The usage of via to refer sometimes to a roadbed and sometimes to refer to street as a whole (building line to building line) implies there was no clear taxonomy of easements. This leads to the fourth point. While Latin speakers may have used via equivocally as we use streets equivocally, Plautus probably approached this from a different bias. Romans would have presumed that pedestrians had a right to use the roadbed, even where there was a sidewalk. Pedestrian access to easements must have been the default. Contemporary Americans presume streets and roads are for the convenience of those who are traveling in vehicles, while pedestrians are the interlopers. Most Americans do not consider walking to be a legitimate form of transportation, and pedestrians are expected to defer to drivers. Pedestrians are prohibited on many roads. Even on city streets, pedestrians may use the road only in a carefully circumscribed manner, and many drivers routinely fail to yield to pedestrians even these narrow strips of pavement known as crosswalks. American English further entrenches the hegemony of drivers by defining streets and roads as places where automobility rules.7
Social Hierarchies of Streets
In each of these scenes from Curculio and Mercator, a character was on a mission while moving on the sidewalks in haste. Plautus suggests that the sidewalks were congested, making it difficult to move quickly. People of high status demand deference on the sidewalk, but Mercator makes a vow of insolence, and declares he would push anyone out of the way, “from the footpath into the carriage-road regardless of rank [emphasis mine].” These scenes were comedic. Yet their basis for laughter was some measure of shared experience amongst the audience: congested sidewalks, maneuvering and fighting for space, and the greater right to space asserted by people of higher social status. Some of the more important Romans followed the way cleared by armed escorts.8 The vow of these insignificant characters to use violence as a way to clear a path for themselves is to claim a right reserved for elites.

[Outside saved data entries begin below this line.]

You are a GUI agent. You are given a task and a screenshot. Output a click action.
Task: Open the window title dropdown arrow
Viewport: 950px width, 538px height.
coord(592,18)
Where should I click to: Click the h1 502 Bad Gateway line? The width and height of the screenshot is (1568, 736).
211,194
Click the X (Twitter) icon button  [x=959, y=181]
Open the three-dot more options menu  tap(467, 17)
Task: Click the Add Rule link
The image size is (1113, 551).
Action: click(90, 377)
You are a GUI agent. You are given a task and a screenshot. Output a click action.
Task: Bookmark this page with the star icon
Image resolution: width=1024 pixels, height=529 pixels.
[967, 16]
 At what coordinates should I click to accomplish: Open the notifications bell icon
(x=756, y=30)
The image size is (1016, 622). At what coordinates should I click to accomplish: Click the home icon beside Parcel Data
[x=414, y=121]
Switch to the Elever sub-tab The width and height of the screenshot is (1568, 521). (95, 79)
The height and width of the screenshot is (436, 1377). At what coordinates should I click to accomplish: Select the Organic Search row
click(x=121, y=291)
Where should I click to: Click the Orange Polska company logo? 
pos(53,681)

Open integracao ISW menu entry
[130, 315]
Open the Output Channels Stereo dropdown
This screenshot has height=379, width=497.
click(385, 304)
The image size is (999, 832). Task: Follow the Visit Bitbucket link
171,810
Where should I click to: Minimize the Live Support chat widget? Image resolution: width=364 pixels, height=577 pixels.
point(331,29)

There is also reason to think that rushing through the streets was understood as an expression of lack of status. Running or even walking in haste is associated with the behavior of slaves. “It is a well-known motif of Roman comedies that slaves run, so much so that the phrase ‘running slave’ (servus currens), as Cobeill notes is ‘almost tautological.’”9 The resentment of Curculio and Acanthio could have been partly directed at higher-class persons who walked with slower gaits. Our protagonists desire to move quickly through city streets, and in doing so, they reveal their class, just as the powerful men who walked at the proper pace and with the proper mannerisms revealed their positions of power.10
Another lesson emerges from these scenes. The streets and sidewalks convey mostly pedestrian traffic. Many pedestrians competed for space. However, pedestrians are fluid: a pedestrian can transform at any whim from walker to shopper, or from walker to gossiper. “Pedestrian” is a word that expresses a person who is walking, yet a pedestrian can be a shopper at the same time. Acting as a pedestrian in an urban environment is ordinarily multi-functional, and pedestrians move through urban streets, which are also multi-functional. These great numbers of people competed for space on narrow streets while performing a variety of activities. Plautus uses Curculio for his parody, who threatens those who might obstruct his path, “with my head, or elbow, or breast, or with my knee.” While this scene brings the tension created by pedestrians to the forefront, it is not clear whether Plautus is sympathetic to the multi-functionality of Roman streets.11
Plautus may have been tying encounters on the streets to social resentments. Perhaps there was an understanding that higher status conferred priority of who could use the sidewalk. To repeat a snippet from Curculio’s solioquy, “be there no person ever so opulent to stop me in my way, neither general, nor any tyrant, nor market-officer, nor demarch nor comarch, with their honors so great, but that down he goes.” As Jeremy Hartnett writes:12
Along the thoroughfares of a Roman city, virtually every urban inhabitant—from slave to emperor—came into spontaneous, face-to-face contact, on a daily basis. Such contact across the entire population must have had a profound impact on how individual Romans conceived of the social hierarchy and their place within it. Moreover, this visibility also rendered the street a stage for people like the dives, on which to craft and display their public image through what they did, wore, and built, and also though their ability to create a nuisance or to move unobstructed through the city.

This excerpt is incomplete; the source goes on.